Hit the Ground Running.

I survived.

I survived LDAC. Surprisingly, I had a lot more fun that I had planned, and while I left New York with doubts about my future as a potential Army officer, I came back feeling more confident than ever that this is something I want to be a part of.

I'm sure a lot of my doubts stemmed from the issues with people I dealt with here, in New York City. While many of the cadets I dealt with all had the same goals I had, their way of getting there (stomping on others toes... and dreams) didn't coincide well with my method.

I joined my school's track team to find, understand, experience, and embrace the concept of team-work. Team-work. The ability to work with others, even individuals you may have never met before, to fulfill one main goal- win, lose, train, fight, laugh, cry, but never give up.

We have survived the trials of miles and miles of trials together. We are a team. All I wanted was to feel like I was a part of a team; something bigger than me and my life.

Over the four weeks I was at LDAC I again found this sense of comradery within my platoon, and even more so within my squad. I was surprised and shocked. No one tried to step on my toes, no one tried to put me down or tell me I was incompetant. I was exactly the person I wanted and needed to be and they accepted me. I accepted them and we carried on.

I was right though; four weeks to four laps. The first week went by so fast, all excitement and adrenaline. The second lap was pure shock, "Holy crap, I'm really here... I'm really doing this and there's no turning back." The third lap was exhaustion, but I had to keep running; I had to keep moving, the finish line was too close to stop then. Finally, the fourth lap- time slows down, your legs tire, your lungs want to burst out of your chest; "I can't hold on," I tell myself. But I hold on anyway, and I keep running, even if that means I've slowed down for even just a second or two. I keep running.

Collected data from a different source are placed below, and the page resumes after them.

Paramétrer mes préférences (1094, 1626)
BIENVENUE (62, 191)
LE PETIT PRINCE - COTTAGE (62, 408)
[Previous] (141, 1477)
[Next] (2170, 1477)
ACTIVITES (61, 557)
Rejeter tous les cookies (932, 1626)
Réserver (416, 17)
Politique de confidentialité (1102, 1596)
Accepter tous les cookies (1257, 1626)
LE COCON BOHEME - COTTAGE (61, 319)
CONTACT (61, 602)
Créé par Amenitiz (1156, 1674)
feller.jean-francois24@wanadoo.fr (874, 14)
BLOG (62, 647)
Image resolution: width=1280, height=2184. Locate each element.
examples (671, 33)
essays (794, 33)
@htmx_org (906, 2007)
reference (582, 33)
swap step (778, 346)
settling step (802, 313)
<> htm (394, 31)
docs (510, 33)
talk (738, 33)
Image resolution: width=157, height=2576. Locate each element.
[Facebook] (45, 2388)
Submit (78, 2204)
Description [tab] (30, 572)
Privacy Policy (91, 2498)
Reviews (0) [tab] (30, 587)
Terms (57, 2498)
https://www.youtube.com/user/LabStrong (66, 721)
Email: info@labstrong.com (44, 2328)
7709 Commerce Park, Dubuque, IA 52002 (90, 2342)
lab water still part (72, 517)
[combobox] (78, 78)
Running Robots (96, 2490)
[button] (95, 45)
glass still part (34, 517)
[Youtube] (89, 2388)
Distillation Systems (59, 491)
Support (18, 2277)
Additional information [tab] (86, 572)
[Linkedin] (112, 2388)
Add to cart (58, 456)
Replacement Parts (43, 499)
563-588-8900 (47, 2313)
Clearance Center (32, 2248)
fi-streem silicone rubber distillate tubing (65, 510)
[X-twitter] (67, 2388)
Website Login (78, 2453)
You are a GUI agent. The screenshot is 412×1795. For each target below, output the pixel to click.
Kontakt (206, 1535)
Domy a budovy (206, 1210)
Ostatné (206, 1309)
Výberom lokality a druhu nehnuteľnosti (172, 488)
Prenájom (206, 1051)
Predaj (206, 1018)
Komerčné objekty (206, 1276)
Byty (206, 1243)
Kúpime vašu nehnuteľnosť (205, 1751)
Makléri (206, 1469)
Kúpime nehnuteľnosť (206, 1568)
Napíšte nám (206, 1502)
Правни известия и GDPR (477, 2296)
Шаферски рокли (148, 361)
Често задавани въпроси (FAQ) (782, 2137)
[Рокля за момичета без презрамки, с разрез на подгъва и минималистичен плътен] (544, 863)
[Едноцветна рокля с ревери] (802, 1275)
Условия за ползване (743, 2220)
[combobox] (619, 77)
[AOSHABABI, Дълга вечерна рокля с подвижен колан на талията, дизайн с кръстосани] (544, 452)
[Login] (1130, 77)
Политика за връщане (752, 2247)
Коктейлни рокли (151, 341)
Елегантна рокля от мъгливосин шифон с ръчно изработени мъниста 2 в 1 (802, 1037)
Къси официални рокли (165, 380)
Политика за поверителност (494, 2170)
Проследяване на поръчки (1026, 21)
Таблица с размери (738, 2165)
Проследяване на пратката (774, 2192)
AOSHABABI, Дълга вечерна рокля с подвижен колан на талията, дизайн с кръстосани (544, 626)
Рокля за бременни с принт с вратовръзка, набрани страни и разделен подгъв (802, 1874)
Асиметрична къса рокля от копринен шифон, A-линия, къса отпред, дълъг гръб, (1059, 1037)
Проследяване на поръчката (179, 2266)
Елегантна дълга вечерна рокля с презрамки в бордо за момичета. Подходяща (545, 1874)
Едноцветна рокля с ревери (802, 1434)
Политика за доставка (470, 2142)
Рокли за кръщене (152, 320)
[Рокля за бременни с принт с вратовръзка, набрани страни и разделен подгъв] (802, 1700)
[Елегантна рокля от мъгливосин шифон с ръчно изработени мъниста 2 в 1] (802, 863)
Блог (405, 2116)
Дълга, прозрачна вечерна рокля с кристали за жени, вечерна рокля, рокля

I crossed the finish line.

Now here I am, back in New York City, back at school; back in my normal routine- work, class, track, homework, sleep, and all over again the next day, and the day after.

I find myself daydreaming back to certain days at LDAC. After a long day of patrolling, we all picked a spot on the ground outside, laid out our mats and sleeping bags and talked about our lives back home while looking up at the stars. It was a clear night and the moon was as bright as I ever seen it. In New York, the lights of the city outshine and dim the light of the stars and moon. This was something new for me. I told my guys how much I missed running, and all the places I'd like to run at when we graduated.

I run now, and I imagine them running right next to me, or running after me, hollering, "Run Ash! We're gonna get you!" and then laughing as they come after me. We were kids once. We'll be kids again.